Chocolate fudge cake, and after doctor treat
thing of the way things might have gone if we didn’t have all the details conspiring to bring us safely to Nairobi. It has again reminded me the power of people praying for before we knew we needed it. I know it doesn’t always go that way, but today, I’m feeling really grateful that they did last week. I spent the day with another sobering gratitude, realizing that my friends in Sudan would not have had the option to be evacuated if something went wrong. And certainly, few people in the world have access to the kind of chocolate cake my husband buys me after every visit to the doctor.
The plot continues to thicken. We’re trying to determine the reason for allergice reaction, as all of us have a great deal of stock in not happening again. There are many theories, and I won’t bore you with the details. It’s a bit tricky. The doctors say that it may have been a random event, that will never happen again, or it could happen again next week. The really tough part is everyone agrees that a remote part of Sudan is not the best place in the world to have another one, and until there are more answers, I’ve lost my ticket to return to my little Tukul, the muddy streets, my friends and neighbors there and the work at hand.

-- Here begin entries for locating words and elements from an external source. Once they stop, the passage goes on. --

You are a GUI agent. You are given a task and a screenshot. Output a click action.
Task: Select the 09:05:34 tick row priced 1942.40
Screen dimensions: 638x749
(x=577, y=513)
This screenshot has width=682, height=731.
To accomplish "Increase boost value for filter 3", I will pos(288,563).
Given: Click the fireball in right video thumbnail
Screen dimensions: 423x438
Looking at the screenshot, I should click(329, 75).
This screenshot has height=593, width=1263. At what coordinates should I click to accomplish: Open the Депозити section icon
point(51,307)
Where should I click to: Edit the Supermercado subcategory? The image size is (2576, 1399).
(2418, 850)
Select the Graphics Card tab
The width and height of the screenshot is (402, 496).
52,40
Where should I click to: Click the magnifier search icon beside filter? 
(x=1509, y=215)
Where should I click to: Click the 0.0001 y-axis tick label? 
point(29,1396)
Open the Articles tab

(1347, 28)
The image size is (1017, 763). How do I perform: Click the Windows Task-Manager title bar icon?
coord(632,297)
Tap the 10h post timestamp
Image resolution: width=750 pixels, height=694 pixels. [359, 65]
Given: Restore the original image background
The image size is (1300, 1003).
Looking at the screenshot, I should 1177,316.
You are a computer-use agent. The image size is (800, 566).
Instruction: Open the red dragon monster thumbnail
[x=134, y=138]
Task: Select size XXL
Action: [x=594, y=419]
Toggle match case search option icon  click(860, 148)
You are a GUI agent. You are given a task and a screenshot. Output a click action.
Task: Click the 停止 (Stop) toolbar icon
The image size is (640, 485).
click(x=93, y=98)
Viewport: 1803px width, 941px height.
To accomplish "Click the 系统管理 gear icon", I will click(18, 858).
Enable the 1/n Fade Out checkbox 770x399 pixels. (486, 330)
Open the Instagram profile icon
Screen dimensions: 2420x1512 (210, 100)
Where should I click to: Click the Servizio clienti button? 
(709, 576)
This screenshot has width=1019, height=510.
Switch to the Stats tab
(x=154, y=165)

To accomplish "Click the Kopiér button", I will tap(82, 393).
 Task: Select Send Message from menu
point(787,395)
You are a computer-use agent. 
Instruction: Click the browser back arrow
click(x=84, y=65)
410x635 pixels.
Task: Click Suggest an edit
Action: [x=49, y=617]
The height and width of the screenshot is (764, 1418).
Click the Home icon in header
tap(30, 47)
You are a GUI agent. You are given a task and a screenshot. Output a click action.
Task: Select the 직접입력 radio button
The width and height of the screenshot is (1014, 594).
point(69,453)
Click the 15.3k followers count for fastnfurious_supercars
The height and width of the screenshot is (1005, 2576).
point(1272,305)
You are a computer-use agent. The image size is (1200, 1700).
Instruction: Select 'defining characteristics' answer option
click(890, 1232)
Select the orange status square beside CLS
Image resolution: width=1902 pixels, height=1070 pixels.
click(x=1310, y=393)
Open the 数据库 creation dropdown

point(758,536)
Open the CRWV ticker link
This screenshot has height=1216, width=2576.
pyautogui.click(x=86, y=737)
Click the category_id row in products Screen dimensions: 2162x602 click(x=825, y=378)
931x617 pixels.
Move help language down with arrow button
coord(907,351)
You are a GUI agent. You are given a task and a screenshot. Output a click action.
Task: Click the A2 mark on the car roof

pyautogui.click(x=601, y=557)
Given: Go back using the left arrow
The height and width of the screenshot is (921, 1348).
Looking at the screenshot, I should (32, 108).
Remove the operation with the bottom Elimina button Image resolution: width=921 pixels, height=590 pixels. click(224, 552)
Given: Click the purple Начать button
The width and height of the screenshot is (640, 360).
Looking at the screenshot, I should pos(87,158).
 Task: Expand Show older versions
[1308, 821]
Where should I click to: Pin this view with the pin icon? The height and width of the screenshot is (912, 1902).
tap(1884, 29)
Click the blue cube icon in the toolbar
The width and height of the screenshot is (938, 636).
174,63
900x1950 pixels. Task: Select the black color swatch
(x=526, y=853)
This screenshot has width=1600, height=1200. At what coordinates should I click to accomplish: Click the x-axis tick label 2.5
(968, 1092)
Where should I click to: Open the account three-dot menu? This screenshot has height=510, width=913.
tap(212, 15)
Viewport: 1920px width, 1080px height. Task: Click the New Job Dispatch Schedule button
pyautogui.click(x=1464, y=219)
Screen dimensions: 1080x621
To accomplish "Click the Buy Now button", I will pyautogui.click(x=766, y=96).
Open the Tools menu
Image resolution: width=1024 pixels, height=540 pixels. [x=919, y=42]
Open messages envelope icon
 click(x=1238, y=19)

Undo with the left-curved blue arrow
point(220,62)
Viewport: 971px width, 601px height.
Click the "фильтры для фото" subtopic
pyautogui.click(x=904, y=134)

Tough work, letting go. As I said, I woke up last week with my own plan to start up the Nile, back to life, back to work, and found myself on a plane heading in the other direction. There’s a very real chance that I won’ t be able to return to life in the field, to the clinic, to the people. It has been a lesson in loving what you have while you have it, not knowing when you’ll find yourself heading in the opposite direction. It has been a lesson in gratitude for what is, much more then for what cannot be, and most of all, it is an opportunity to consent to plans that are bigger then mine, being willing to embrace them, grieve them when necessary, and move forward.
The adventure continues, and we’ve all got a front row ticket together. We’ll keep you posted. In the meantime, if you are ’suprised’ by a flat tire, a sick child, an event, welcomed or unwelcomed, that seems to be taking you in the opposite direction, we’ll invite you to join us. You certainly aren’t alone. Try saying yes anyway, and see where it leads. It is not chance, leave the Father free himself to weave the patterns of your days.